_Aim of the task_
Reproduce every line of the records below, from the line containing "Given: Click the" down to and including the line containing "Looking at the". Leave the pictures out of your copy.
--- Records to process ---
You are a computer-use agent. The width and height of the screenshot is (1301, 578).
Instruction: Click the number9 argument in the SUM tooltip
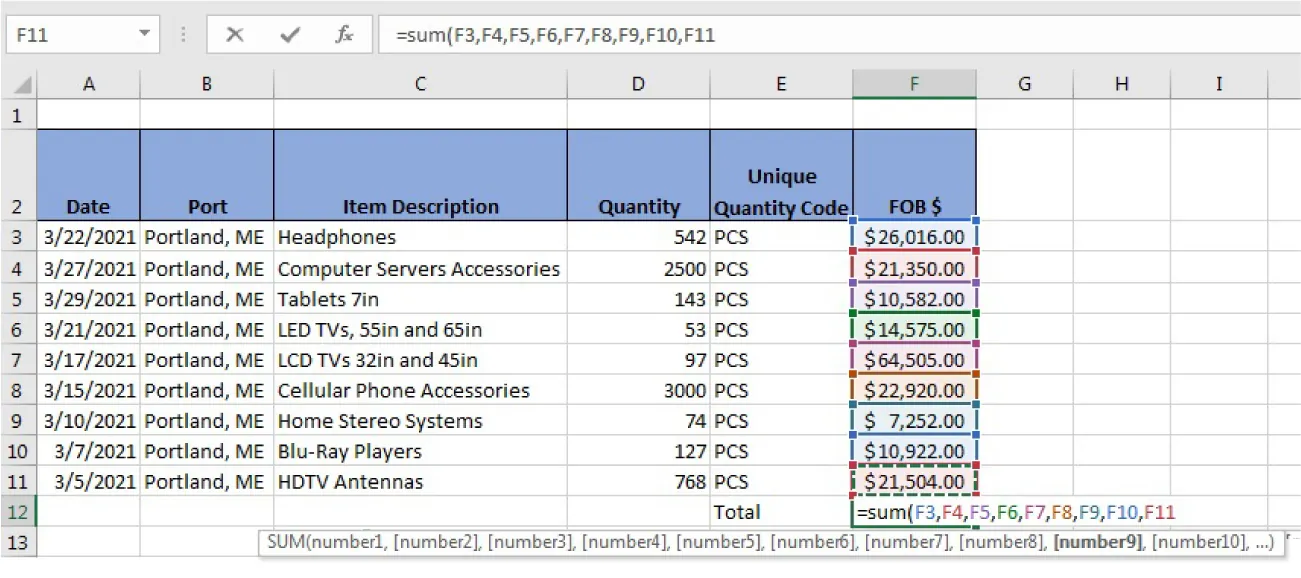(x=1097, y=543)
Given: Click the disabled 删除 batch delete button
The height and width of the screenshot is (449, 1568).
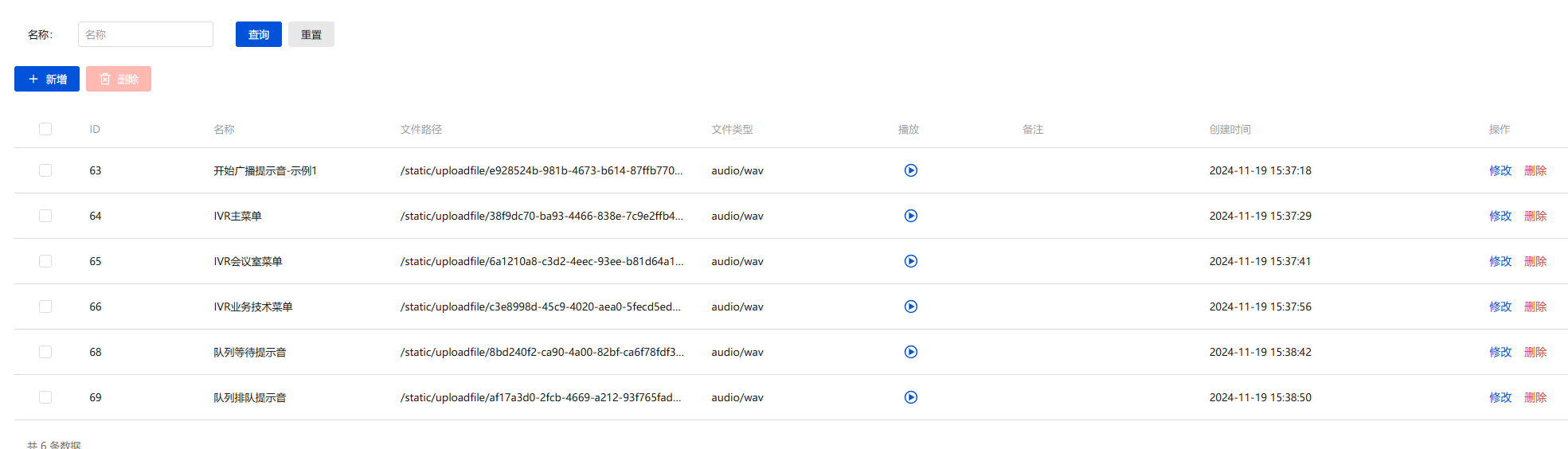Looking at the screenshot, I should (x=119, y=79).
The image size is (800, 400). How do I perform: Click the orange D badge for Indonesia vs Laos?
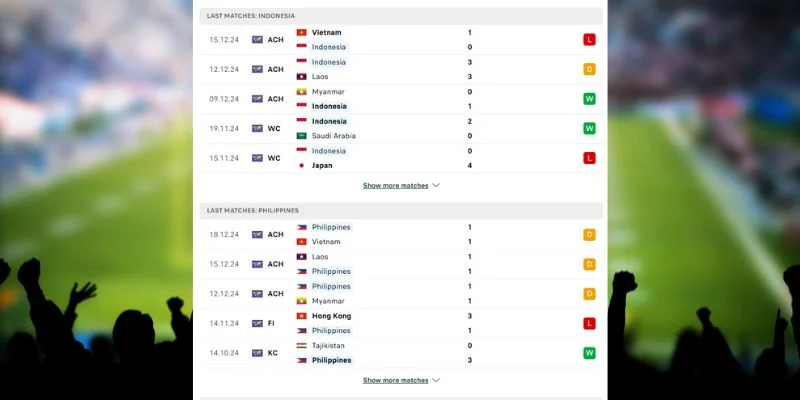pyautogui.click(x=590, y=69)
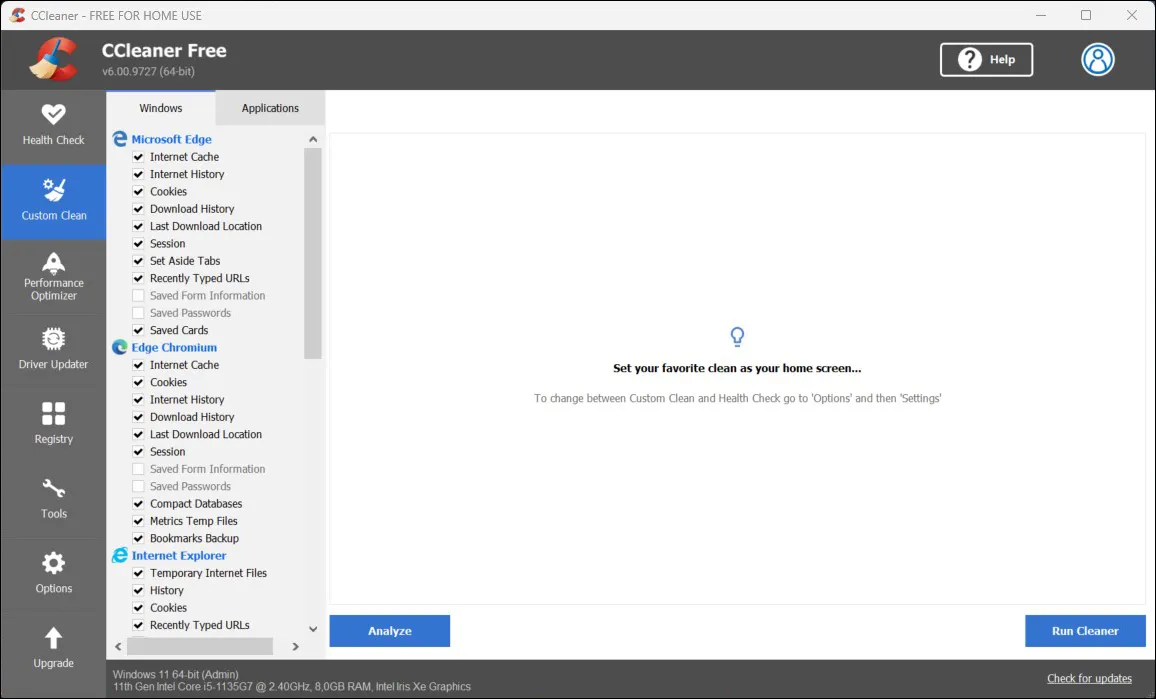This screenshot has height=699, width=1156.
Task: Select the Custom Clean broom icon
Action: (54, 190)
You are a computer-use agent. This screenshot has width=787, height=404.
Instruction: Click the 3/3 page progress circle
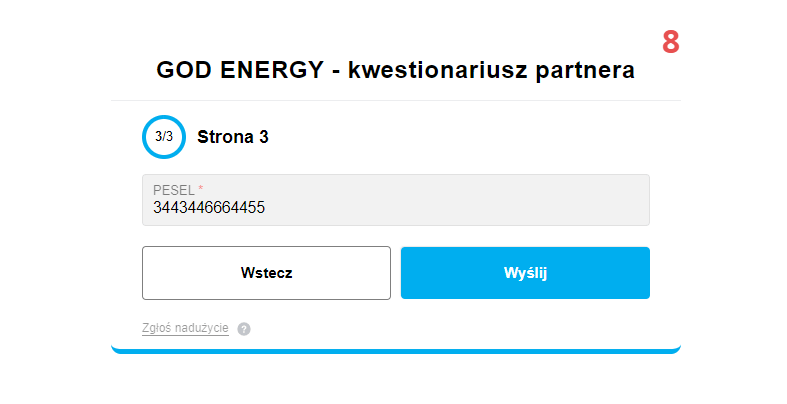coord(164,137)
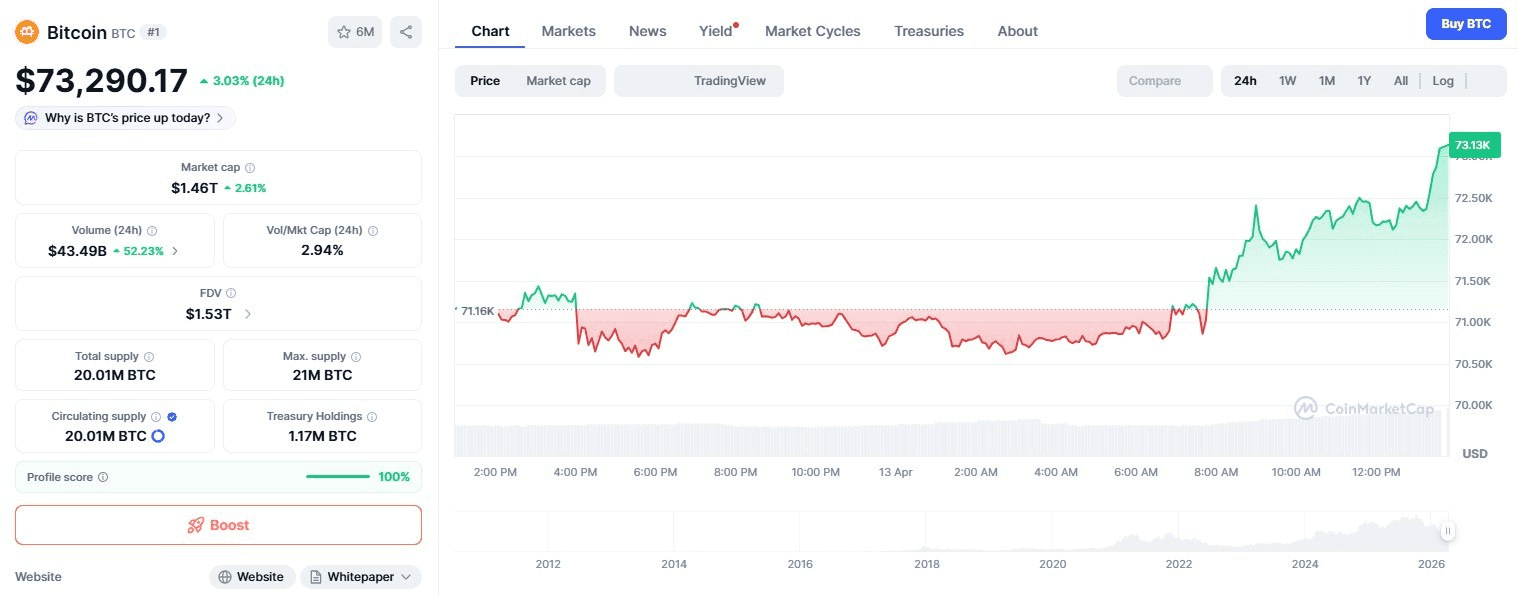
Task: Click info icon next to Treasury Holdings
Action: coord(372,417)
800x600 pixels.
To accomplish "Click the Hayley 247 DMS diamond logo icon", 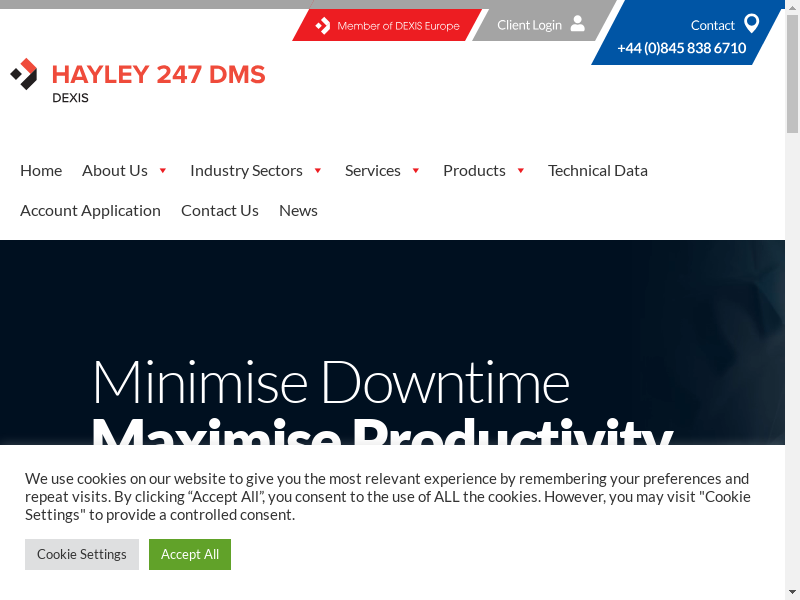I will click(24, 74).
---
_Answer to this task_
Given: Click the disabled 删除 batch delete button
The height and width of the screenshot is (449, 1568).
Looking at the screenshot, I should (x=119, y=79).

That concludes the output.